**Task objective**:
Extend the interview with Dmitri Trenin on Russian foreign policy below, picking up right after its last sentence.

**Text provided**:
○ ○ ○ ○
RD Interview: Carnegie Moscow Center Director Dmitri Trenin talks to Russia Direct about his latest book and outlines the key flaws of the Kremlin’s foreign policy.
Russian President Vladimir Putin, left, and Foreign Minister Sergey Lavrov attend the ASEAN-Russia summit in Sochi, Russia, May 19, 2016. Photo: AP
Russia Direct sat down with Dmitri Trenin, the director of the Carnegie Moscow Center, to discuss his recent book, “Russia and the World in the 21st Century,” which attempts to make Russian foreign policy more accessible to the general public. As Trenin explains, Russian society should pay more attention to the Kremlin’s foreign policy agenda and have a better understanding of the nation’s actions abroad.
According to Trenin, Russia should identify itself as a Euro-Pacific country rather than a Eurasian country as it seeks out new opportunities to become better integrated in the globalized world. Trenin also sheds light on the reasons why Russia and the West have historically failed to see eye-to-eye despite numerous attempts at partnership. While presenting the key flaws of Russia’s foreign policy, he also outlines the drawbacks of the Western approaches toward Russia.
Russia Direct: Your recent book looks like an invitation for Russian society to have a dialogue about the nation’s foreign policy. Some sociologists, including Alexei Levinson from Levada Center, argue that the level of understanding of international relations in Russia is very low, which is the reason why the Kremlin is successful in imposing its foreign policy agenda on people. Do you agree?
Dmitri Trenin: Yes, I do agree with this opinion. To a certain extent this trend is common for the majority of modern societies. Until recently, most people have had neither enough information nor the capability to assess it properly. Today the situation is different - there is a great deal of information today, but few can understand it.
In addition, because both democratic and authoritarian societies are currently based on public opinion to a large extent, it means that one should persuade people that any regime, be it authoritative or democratic, acts in favor of these people. It is easier to win support from people in foreign policy than in domestic policy because people are less aware about international relations. At least, until they feel the implications of a country’s foreign policy on their day-to-day life. Second, foreign policy deals with very sensitive national feelings that involve emotions and easily bring people together around a national leader.
○ ○ ○ ○
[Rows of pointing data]
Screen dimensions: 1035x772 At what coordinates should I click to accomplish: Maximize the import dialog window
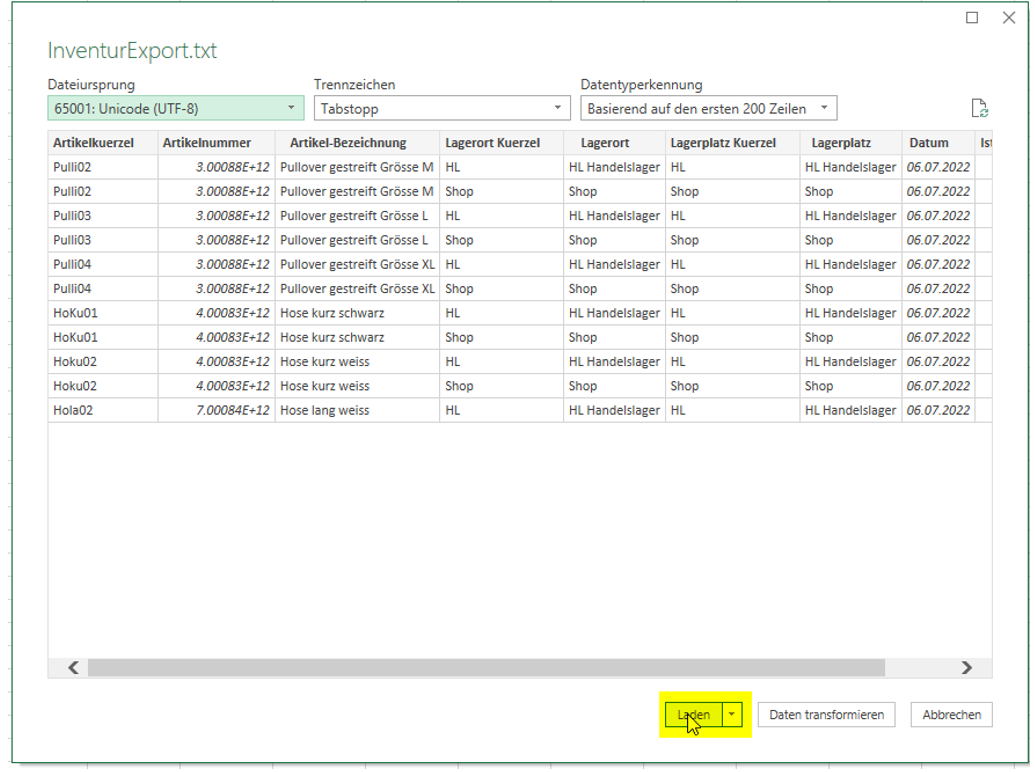[x=972, y=18]
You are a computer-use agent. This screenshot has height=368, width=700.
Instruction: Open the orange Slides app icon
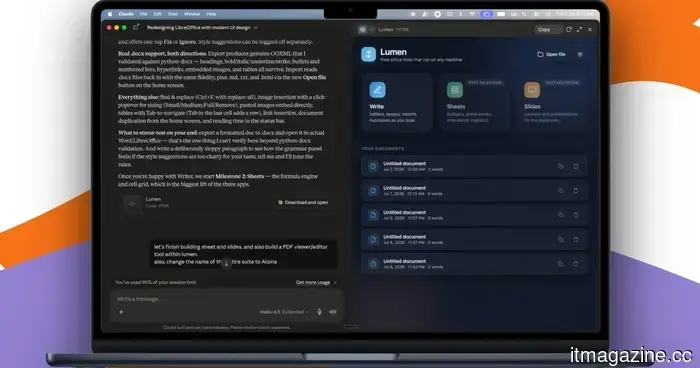532,90
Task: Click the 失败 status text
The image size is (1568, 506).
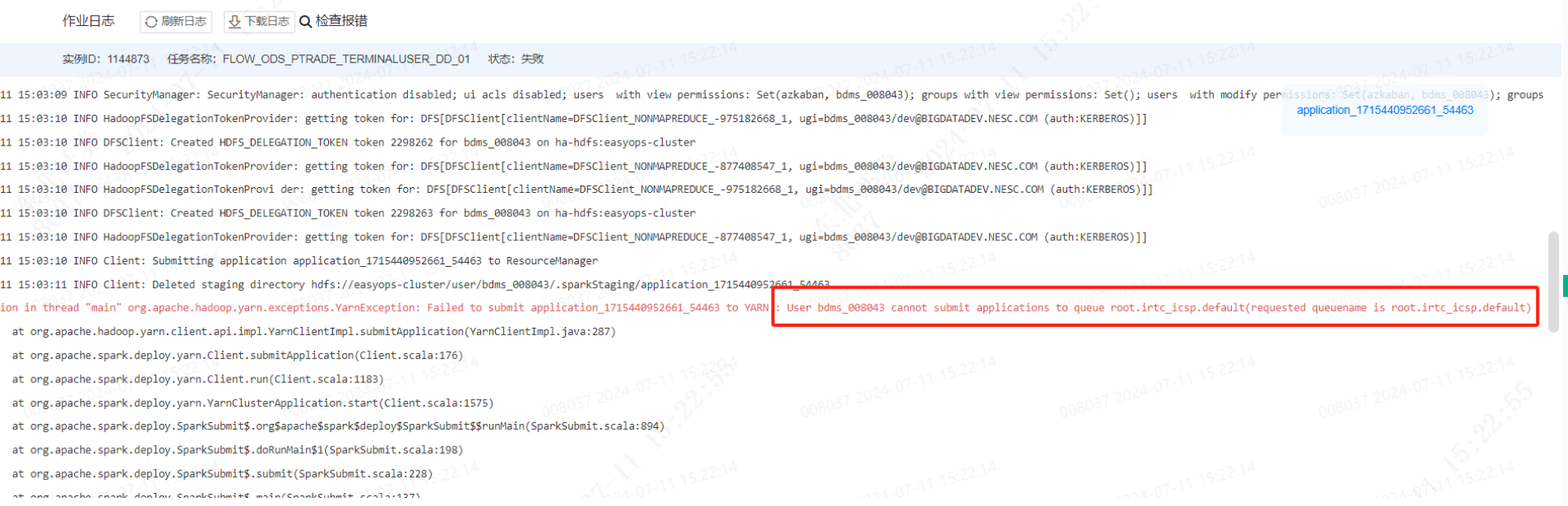Action: (532, 59)
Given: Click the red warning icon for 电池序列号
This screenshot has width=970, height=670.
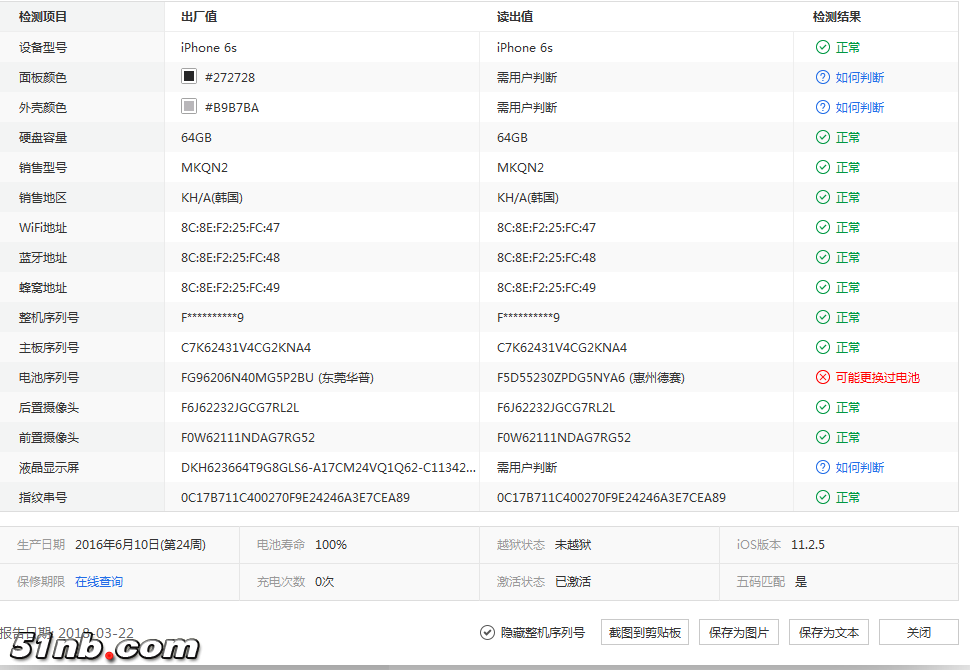Looking at the screenshot, I should pos(823,377).
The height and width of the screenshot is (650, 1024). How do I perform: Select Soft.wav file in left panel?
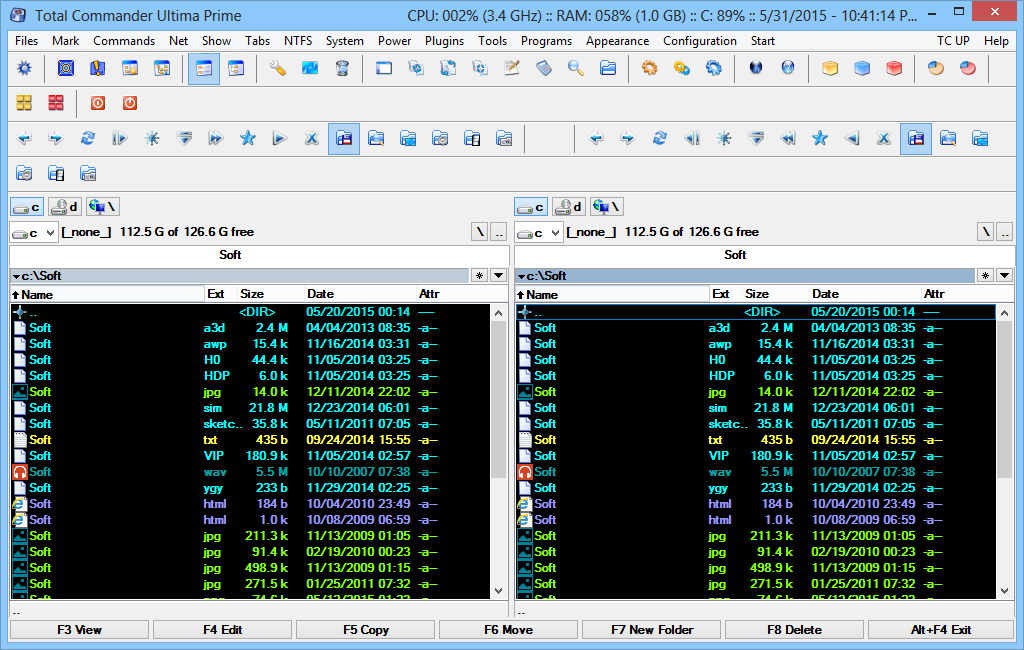250,472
○ ○ ○ ○
**Reply**:
Also read the review on Trenin's book: "Russia's search for a new national identity in the 21st century"
That’s why foreign policy is a field that few comprehend and interpret well. There is the lack of understanding and this increases opportunities for public opinion manipulation not only in authoritarian countries, but also in democratic ones. Regarding Russia, the capabilities of the authorities to manipulate public opinion on the problems of foreign policy is phenomenal in this regard. The events in Ukraine and Syria, which happened over the last two years, show that the Russian government has the most successful and effective tools of foreign policy propaganda within the country.
RD: To what extent do Russian politicians understand the country’s foreign policy?
D.T.: As a very sophisticated field, foreign policy should be thoroughly elaborated and understood by the Russian political elite — those who have the chance to play a leading role in different fields of the country, be it science, business or politics. These people should know foreign policy better than society in general.
However, it is not the case in Russia. There are a lot of problems here. Unfortunately, the [patriotic] frenzy, which has been spreading throughout Russian society for the last few years, turns many members of the Russian elite into the hostages of their own propaganda campaign.
In my view, it is very dangerous because, with the lack of critical thinking in dealing with very sophisticated problems, it is easy to commit serious mistakes that will lead to almost irreversible consequences. Most importantly, the current elites are not able to respond to unpredictable events and even weigh the most dangerous risks for the country.
RD: So, who is the audience of your book — the Kremlin?
D.T.: No, I don’t address it to the Russian top decision-makers, because they know what they do and seem to be reluctant to listen to advice. In fact, they don’t need advisors. First and foremost, I am addressing my book to the citizens of Russia, to people with a well-developed understanding of their social and civic responsibilities.
I mean those who think about the future of Russia. My audience includes those who are seen as the intelligentsia in a broader perspective, who are doing primarily intellectual work. They are not necessarily experts in foreign policy, but they have to think hard due to their professional commitments.
Secondly, I wrote this book for young professionals and students who think globally and seek to get knowledge that is based not on propagandistic clichés, but also facts and well-balanced analysis. In addition, I target those involved in politics, including deputies and their assistants.
Dmitri Trenin, the director of the Carnegie Moscow Center. Photo: Russia Direct
Importantly, this book is not for my colleagues and foreign policy experts. My task is to popularize the topic of foreign policy among Russian citizens with an active position in civic society – those who might determine the direction of where the society should go and how it should develop.
RD: In your book, you write, “From the point of view of potential foreign policy factors, the Pacific Ocean for Russia is something like the Baltic in the 18th century.” Could you clarify this idea?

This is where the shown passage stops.